THE STUDY OF FORCED MIGRATION

Forced migration is defined by the International Association for the Study of Forced Migration as ‘a general term that refers to the movements of refugees and internally displaced people (those displaced by conflicts) as well as people displaced by natural or environmental disasters, chemical or nuclear disasters, famine, or development projects’. Forced migration studies are essentially interdisciplinary, drawing from anthropology, history, politics, international law, sociology, psychology, and many other disciplines in the humanities and social sciences. The documentary base of the subject has grown rapidly over the last twenty years, and scholars and practitioners in the field rely for their information and studies upon a diverse body of work: conventional books and journals, but also largely ‘grey’ (unpublished or semi-published) literature. This grey literature can be difficult to get hold of, as it derives from so many different sources: government agencies, non-governmental organizations, academic sources, etc.

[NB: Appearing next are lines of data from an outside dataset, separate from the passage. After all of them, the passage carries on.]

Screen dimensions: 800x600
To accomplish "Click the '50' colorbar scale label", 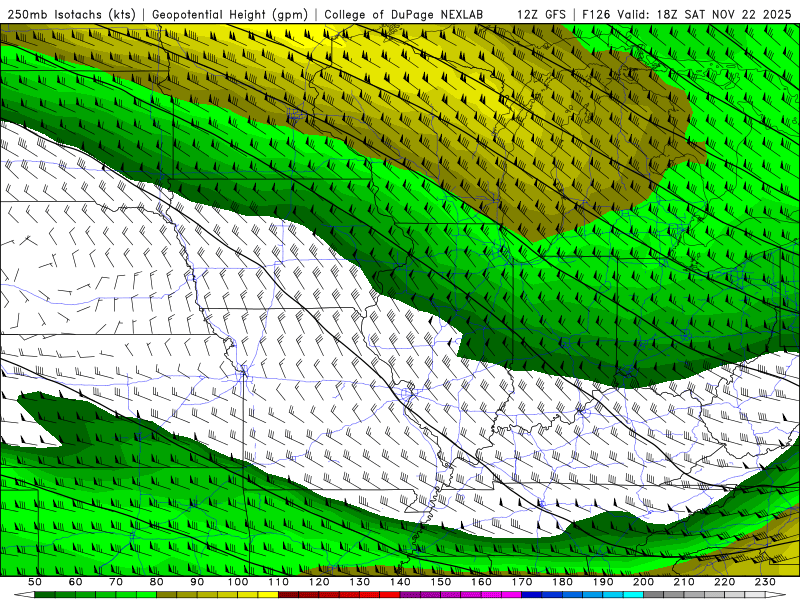I will 35,582.
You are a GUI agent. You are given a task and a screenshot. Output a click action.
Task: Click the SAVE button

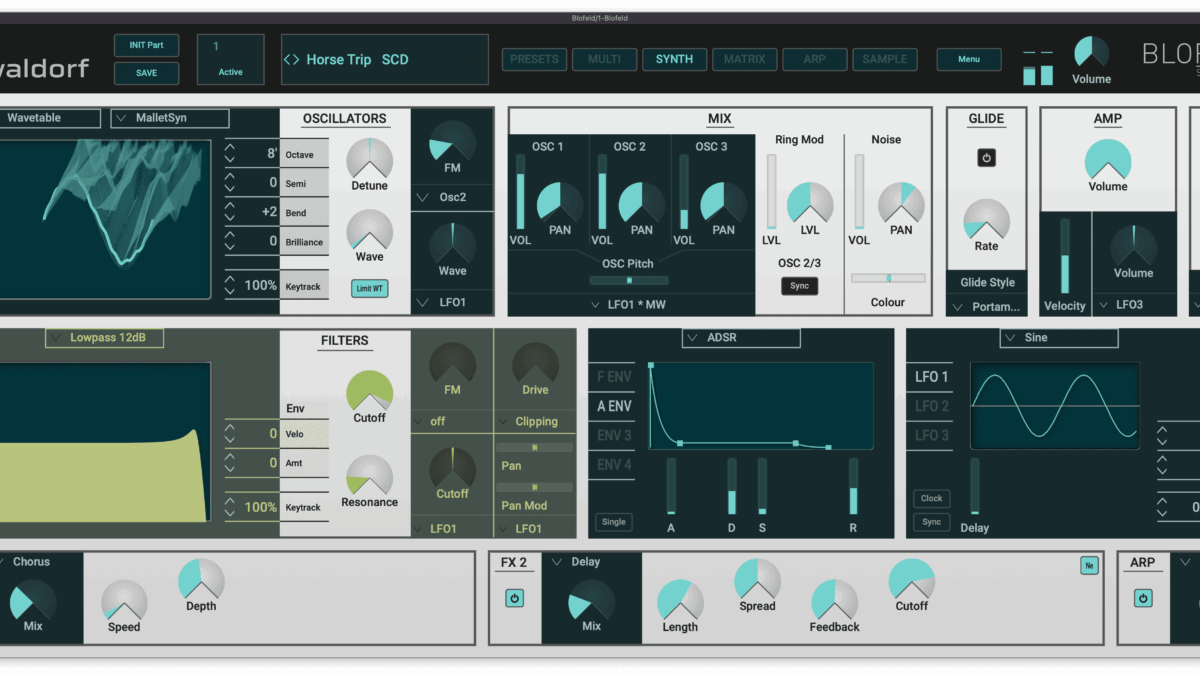tap(146, 73)
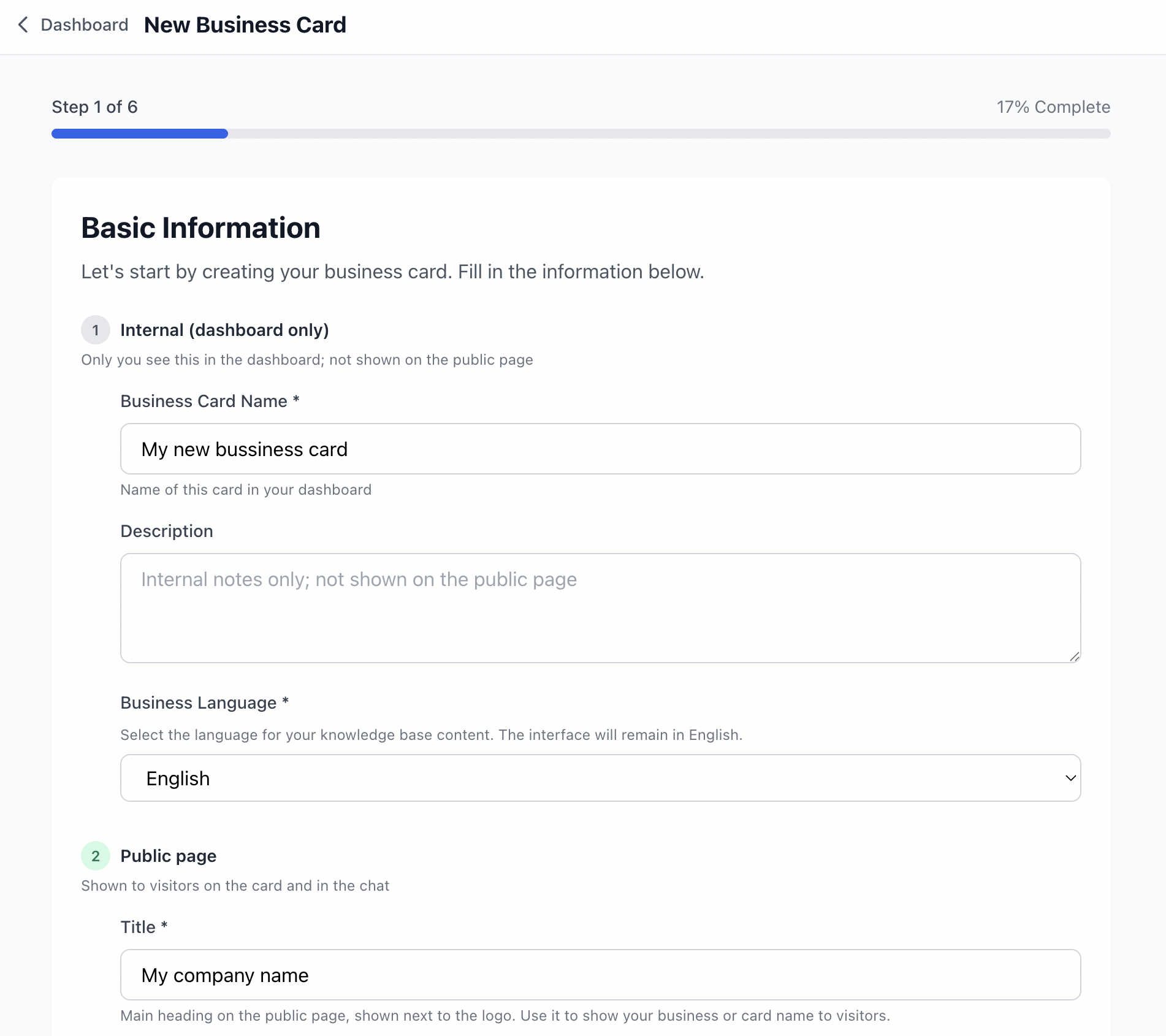Image resolution: width=1166 pixels, height=1036 pixels.
Task: Click the Business Language label
Action: 198,703
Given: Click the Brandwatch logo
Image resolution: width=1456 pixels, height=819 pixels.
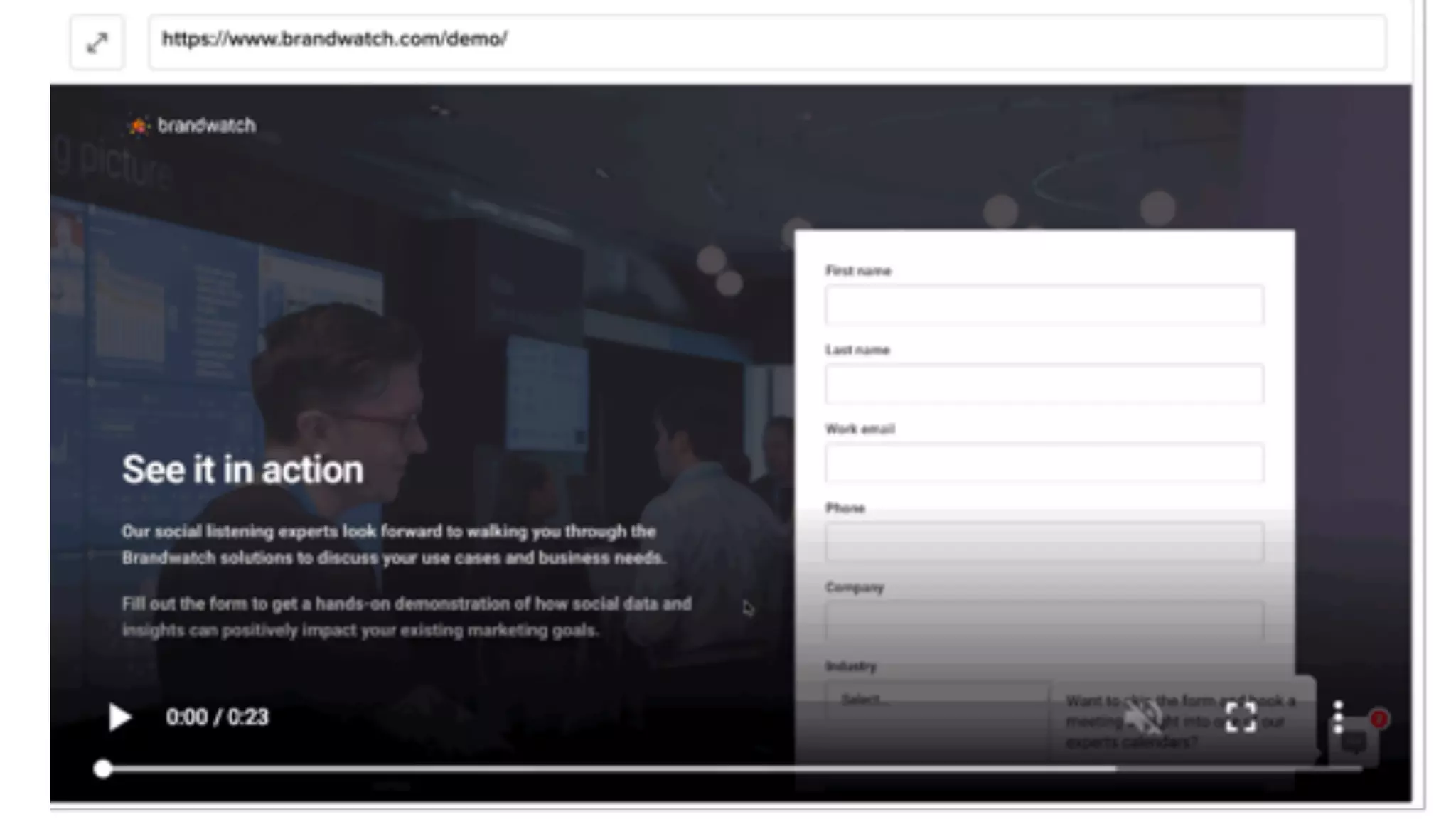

THE DEVELOPMENT OF FORCED MIGRATION ONLINE

The development of Forced Migration Online (FMO) began in 1997 at the Refugee Studies Centre (RSC) at the University of Oxford. The RSC has the world’s largest collection of grey literature on forced migration (some 15,000 items) and the Andrew W Mellon Foundation granted funding for a portion of this to be digitized. In 2000, the Mellon Foundation and the European Union gave further funding for the development of an integrated portal to be developed on forced migration. The project to develop this portal has been led by the RSC, but with technical and content partners from around the world: the FMO team coordinates participants in some 10 institutions and is working with many more than this to develop content further. FMO now contains 100,000 pages of fully searchable grey literature, 30,000 pages of full-text journal materials, a number of specially-commissioned research guides, a web catalogue with c. 700 entries, an organizations database with c. 800 records, and a prototype image database.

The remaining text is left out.